The old Vera Eckhoff, who had buried Karl, didn’t want to kill any more animals. She still went out hunting but no longer fired any shots. She did what Karl had done.
The dogs slept next to her bed every night.
On good days, the horses still went through their paces with her. They were almost thirty years old. East Prussian warmbloods, they were tough and remained stubborn.
* * *
In her first winter without Karl, she thought about the small bottle of Narcoren. There was still enough of it left, and it wasn’t all that difficult, as she’d seen on the bench in July.
It was certainly good to have a hand to hold after you had drunk the stuff, but it was also doable without that. Whom could she have asked anyhow? Not Hinni Luehrs—he would never have held her hand and watched her die. She couldn’t ask that of him.
She hadn’t asked him to bring her his paper every morning either, after he was done with it himself. He just started doing it all of a sudden. At ten on the dot, he’d appear in her kitchen. His day was half over by then. “Any chance of a cup of coffee?”
And in the evenings, there was always rummy. If she didn’t go over to his house, he would come by.
Unti
l ten, then he had to go to bed. His alarm went off at five thirty. Heinrich Luehrs, regular as clockwork, dictated her rhythm that first winter.
He probably thought she hadn’t noticed. They played rummy until January.
Then her refugees arrived.
“It’s Anne.” It took Vera a moment to realize who was calling that evening in the middle of February. At Karl’s funeral, she had recognized Anne only because she was standing next to Marlene. They would have passed each other in the street and been oblivious.
Now they were sharing a house, and Anne Hove was working her way through Vera’s rooms, taking stock of cracks in the beams, damp spots in the masonry, unsound steps, rotten window frames, and cracked panes of glass in the old cowshed.
Vera watched her inspecting the house for damage, tapping and measuring it, recording its dilapidation. Mine as well, Vera thought. Her life was a list of deficiencies, and she found it hard to bear that Anne realized this. Anne knew nothing about this house, she had no idea what could happen to a person in it.
There were so many other houses—solid and well heated—that you could flee to, but this one in particular seemed to attract mothers who compressed their mouths into straight lines, with thickly wrapped-up children on their hands. Anne must have sensed that Vera wouldn’t leave two homeless people standing in front of her green front door.

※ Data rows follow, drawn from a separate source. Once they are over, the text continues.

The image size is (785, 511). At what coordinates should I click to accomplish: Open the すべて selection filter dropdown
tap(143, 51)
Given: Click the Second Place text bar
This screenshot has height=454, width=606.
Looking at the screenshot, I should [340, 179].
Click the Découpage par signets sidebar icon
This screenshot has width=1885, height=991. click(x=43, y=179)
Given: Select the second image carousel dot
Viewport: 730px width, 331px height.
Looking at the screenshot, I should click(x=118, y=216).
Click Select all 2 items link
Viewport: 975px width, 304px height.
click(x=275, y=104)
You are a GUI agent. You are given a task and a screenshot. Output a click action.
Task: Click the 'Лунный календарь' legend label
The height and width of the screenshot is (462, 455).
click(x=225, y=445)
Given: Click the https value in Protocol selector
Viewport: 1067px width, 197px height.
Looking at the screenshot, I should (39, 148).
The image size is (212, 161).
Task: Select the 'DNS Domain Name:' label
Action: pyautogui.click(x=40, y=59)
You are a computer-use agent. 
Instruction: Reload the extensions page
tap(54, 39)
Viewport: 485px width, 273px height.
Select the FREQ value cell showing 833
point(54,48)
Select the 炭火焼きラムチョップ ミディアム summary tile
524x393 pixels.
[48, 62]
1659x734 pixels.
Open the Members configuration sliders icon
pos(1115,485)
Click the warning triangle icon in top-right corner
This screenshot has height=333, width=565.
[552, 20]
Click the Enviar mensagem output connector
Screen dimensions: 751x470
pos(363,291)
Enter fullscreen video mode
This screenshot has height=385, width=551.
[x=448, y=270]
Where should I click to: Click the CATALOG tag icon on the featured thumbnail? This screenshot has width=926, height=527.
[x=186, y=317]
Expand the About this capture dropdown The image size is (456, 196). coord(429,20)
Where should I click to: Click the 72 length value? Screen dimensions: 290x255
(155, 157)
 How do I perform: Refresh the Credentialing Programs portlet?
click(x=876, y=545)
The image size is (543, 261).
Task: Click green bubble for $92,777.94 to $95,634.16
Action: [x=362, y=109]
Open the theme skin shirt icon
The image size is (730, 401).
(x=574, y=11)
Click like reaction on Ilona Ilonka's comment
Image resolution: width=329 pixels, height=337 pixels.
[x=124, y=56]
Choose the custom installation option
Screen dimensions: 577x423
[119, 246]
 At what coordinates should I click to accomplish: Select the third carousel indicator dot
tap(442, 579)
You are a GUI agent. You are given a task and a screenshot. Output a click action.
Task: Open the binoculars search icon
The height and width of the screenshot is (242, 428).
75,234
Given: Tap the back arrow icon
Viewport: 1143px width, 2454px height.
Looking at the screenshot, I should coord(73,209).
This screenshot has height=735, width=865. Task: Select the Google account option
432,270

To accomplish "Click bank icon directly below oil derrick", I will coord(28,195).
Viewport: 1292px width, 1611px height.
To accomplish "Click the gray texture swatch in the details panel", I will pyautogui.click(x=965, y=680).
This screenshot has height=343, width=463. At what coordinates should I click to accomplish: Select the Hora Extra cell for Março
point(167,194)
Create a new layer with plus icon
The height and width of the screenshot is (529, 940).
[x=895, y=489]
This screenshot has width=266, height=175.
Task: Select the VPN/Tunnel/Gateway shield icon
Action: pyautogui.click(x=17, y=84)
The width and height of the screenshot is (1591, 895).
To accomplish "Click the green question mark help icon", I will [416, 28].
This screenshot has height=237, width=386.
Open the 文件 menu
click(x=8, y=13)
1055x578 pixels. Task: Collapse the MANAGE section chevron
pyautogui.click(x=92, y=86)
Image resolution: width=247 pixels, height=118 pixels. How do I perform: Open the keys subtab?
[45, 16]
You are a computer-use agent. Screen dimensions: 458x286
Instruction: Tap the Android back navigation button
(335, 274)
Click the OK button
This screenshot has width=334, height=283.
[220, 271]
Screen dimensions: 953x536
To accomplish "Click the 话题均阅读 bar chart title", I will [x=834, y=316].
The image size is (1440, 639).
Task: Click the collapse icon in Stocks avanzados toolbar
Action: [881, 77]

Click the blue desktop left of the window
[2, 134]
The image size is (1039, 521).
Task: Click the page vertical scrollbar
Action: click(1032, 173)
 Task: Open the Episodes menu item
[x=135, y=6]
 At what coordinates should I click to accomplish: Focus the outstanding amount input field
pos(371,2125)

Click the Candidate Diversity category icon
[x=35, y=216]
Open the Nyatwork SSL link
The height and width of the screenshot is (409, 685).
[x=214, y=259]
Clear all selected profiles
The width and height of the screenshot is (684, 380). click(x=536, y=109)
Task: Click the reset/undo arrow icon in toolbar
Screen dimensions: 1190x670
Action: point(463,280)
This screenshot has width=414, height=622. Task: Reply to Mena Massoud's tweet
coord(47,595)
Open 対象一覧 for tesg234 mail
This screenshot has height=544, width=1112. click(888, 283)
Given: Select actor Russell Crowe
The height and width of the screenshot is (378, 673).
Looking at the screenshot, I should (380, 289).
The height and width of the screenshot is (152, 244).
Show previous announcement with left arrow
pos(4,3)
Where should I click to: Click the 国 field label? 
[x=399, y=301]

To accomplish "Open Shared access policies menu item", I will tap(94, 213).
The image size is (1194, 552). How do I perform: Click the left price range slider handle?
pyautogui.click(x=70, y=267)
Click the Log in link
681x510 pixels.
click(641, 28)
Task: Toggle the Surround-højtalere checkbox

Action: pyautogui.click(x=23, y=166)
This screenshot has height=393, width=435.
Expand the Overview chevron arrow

You didn’t choose refugees, and you didn’t invite them in either. They simply came, covered in snow, with empty hands and muddled plans.
They brought chaos.
It remained to be seen whether they could also sort things out. A couple of windows or beams, or a person who was lonely to the bone. Who had no idea how she might get through the second winter, all the long nights, without a fellow human being.